■ The request: Copy the material starting with the line containing "Task: Select the solid" and going on through the line containing "[x=568, y=18]", both included. What do those lines say, reproduced unchanged?

»»

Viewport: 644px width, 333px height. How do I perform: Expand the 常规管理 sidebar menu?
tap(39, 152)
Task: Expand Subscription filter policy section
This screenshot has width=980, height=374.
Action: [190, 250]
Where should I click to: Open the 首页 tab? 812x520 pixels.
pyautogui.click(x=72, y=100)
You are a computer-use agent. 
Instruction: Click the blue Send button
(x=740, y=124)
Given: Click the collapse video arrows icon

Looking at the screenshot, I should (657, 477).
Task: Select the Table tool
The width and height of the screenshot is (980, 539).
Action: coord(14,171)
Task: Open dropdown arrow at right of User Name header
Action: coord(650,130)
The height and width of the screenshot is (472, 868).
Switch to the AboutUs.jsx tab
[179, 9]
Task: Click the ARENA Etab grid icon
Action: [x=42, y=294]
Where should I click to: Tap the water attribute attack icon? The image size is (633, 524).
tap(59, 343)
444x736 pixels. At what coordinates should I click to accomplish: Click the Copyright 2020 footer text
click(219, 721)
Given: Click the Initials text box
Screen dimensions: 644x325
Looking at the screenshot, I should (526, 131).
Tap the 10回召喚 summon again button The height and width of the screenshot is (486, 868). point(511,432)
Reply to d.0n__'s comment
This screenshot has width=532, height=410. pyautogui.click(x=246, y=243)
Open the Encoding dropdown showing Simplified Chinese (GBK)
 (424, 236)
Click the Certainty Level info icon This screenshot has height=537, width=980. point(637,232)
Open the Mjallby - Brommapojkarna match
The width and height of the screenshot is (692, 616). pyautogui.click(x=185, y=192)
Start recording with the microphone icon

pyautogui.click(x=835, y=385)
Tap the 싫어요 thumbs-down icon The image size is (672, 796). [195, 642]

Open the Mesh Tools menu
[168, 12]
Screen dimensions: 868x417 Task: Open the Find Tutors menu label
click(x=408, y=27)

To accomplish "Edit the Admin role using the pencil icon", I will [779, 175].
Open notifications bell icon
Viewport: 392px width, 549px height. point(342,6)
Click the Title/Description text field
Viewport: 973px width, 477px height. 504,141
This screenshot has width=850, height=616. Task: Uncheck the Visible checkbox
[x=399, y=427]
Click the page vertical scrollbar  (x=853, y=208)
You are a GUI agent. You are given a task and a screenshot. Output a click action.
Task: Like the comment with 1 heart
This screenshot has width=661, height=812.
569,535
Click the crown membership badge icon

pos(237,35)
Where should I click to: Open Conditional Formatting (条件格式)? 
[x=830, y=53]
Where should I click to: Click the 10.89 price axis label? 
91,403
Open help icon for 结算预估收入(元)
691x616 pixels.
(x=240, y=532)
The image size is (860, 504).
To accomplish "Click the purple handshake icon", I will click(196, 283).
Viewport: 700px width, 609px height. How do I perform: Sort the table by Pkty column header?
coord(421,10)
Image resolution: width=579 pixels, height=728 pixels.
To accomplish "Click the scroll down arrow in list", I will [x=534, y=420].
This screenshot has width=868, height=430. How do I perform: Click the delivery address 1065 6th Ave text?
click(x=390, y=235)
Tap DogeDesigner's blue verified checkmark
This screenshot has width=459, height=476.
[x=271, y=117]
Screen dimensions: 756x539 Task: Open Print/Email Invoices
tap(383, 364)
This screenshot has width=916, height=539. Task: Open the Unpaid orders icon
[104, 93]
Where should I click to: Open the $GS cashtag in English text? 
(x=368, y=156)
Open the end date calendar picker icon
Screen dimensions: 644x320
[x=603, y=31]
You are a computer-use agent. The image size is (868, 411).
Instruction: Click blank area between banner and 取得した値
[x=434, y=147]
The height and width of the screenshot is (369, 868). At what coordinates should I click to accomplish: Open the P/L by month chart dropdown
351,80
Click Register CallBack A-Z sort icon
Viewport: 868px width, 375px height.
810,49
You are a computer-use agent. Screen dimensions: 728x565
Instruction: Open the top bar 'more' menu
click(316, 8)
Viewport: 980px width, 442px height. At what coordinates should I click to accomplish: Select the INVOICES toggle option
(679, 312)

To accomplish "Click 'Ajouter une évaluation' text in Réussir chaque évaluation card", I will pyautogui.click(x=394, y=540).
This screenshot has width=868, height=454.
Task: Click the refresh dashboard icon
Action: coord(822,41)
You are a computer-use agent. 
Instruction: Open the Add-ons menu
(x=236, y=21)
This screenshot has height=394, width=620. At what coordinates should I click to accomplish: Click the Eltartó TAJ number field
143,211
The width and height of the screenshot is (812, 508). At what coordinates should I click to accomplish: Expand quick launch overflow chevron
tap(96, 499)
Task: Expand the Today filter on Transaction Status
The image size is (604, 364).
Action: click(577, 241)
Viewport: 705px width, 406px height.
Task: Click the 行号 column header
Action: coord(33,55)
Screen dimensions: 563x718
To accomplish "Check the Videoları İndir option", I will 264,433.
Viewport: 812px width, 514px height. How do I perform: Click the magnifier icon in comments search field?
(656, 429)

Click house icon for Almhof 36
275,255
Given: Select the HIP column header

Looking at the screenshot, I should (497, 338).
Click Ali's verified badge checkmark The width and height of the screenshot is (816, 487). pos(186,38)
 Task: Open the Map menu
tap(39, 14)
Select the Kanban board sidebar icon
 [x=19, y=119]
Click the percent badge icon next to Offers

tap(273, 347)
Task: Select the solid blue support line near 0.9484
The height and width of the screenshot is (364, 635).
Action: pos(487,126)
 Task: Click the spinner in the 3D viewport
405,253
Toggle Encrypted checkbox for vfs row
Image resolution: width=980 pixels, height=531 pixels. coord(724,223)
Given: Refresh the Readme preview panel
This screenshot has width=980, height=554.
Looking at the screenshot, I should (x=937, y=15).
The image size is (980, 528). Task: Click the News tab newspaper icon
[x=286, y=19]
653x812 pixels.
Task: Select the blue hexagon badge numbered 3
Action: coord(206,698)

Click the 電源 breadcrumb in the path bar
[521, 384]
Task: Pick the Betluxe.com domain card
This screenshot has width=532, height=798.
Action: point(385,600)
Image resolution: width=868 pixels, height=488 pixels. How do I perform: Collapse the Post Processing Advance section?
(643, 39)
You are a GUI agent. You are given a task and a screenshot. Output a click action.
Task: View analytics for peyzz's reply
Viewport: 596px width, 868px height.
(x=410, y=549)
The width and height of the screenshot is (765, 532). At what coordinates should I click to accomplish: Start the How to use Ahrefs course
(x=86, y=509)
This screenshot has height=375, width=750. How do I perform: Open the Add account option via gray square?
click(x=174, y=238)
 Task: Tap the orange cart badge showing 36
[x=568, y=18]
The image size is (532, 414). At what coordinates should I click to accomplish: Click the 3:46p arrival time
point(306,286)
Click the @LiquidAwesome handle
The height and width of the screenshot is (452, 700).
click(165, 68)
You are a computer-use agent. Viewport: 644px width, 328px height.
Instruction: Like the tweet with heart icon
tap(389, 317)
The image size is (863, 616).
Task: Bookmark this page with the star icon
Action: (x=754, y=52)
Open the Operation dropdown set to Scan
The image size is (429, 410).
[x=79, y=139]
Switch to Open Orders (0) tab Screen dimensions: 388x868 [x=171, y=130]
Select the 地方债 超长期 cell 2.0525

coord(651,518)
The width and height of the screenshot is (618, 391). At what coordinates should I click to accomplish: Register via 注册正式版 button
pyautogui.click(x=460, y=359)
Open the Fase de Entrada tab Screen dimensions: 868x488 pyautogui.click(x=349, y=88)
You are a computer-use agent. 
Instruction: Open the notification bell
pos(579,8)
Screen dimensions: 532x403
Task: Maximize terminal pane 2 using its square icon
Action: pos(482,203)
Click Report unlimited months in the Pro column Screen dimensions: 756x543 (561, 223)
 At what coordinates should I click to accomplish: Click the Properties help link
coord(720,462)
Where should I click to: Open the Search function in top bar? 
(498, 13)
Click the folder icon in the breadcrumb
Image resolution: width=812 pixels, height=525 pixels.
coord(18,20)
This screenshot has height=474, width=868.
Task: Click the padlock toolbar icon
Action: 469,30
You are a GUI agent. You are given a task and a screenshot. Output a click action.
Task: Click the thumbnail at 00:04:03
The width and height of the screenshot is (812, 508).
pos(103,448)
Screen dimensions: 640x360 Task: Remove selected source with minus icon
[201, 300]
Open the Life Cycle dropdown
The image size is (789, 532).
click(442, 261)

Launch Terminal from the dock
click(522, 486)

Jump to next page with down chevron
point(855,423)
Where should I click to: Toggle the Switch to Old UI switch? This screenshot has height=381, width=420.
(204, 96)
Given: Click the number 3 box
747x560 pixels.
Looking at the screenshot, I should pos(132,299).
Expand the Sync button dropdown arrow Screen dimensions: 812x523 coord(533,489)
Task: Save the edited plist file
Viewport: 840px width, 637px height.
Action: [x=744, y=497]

««

■ Response to this exercise:
Task: Select the solid blue support line near 0.9484
The height and width of the screenshot is (364, 635).
Action: pos(487,126)
 Task: Click the spinner in the 3D viewport
405,253
Toggle Encrypted checkbox for vfs row
Image resolution: width=980 pixels, height=531 pixels. coord(724,223)
Given: Refresh the Readme preview panel
This screenshot has width=980, height=554.
Looking at the screenshot, I should (x=937, y=15).
The image size is (980, 528). Task: Click the News tab newspaper icon
[x=286, y=19]
653x812 pixels.
Task: Select the blue hexagon badge numbered 3
Action: coord(206,698)

Click the 電源 breadcrumb in the path bar
[521, 384]
Task: Pick the Betluxe.com domain card
This screenshot has width=532, height=798.
Action: point(385,600)
Image resolution: width=868 pixels, height=488 pixels. How do I perform: Collapse the Post Processing Advance section?
(643, 39)
You are a GUI agent. You are given a task and a screenshot. Output a click action.
Task: View analytics for peyzz's reply
Viewport: 596px width, 868px height.
(x=410, y=549)
The width and height of the screenshot is (765, 532). At what coordinates should I click to accomplish: Start the How to use Ahrefs course
(x=86, y=509)
This screenshot has height=375, width=750. How do I perform: Open the Add account option via gray square?
click(x=174, y=238)
 Task: Tap the orange cart badge showing 36
[x=568, y=18]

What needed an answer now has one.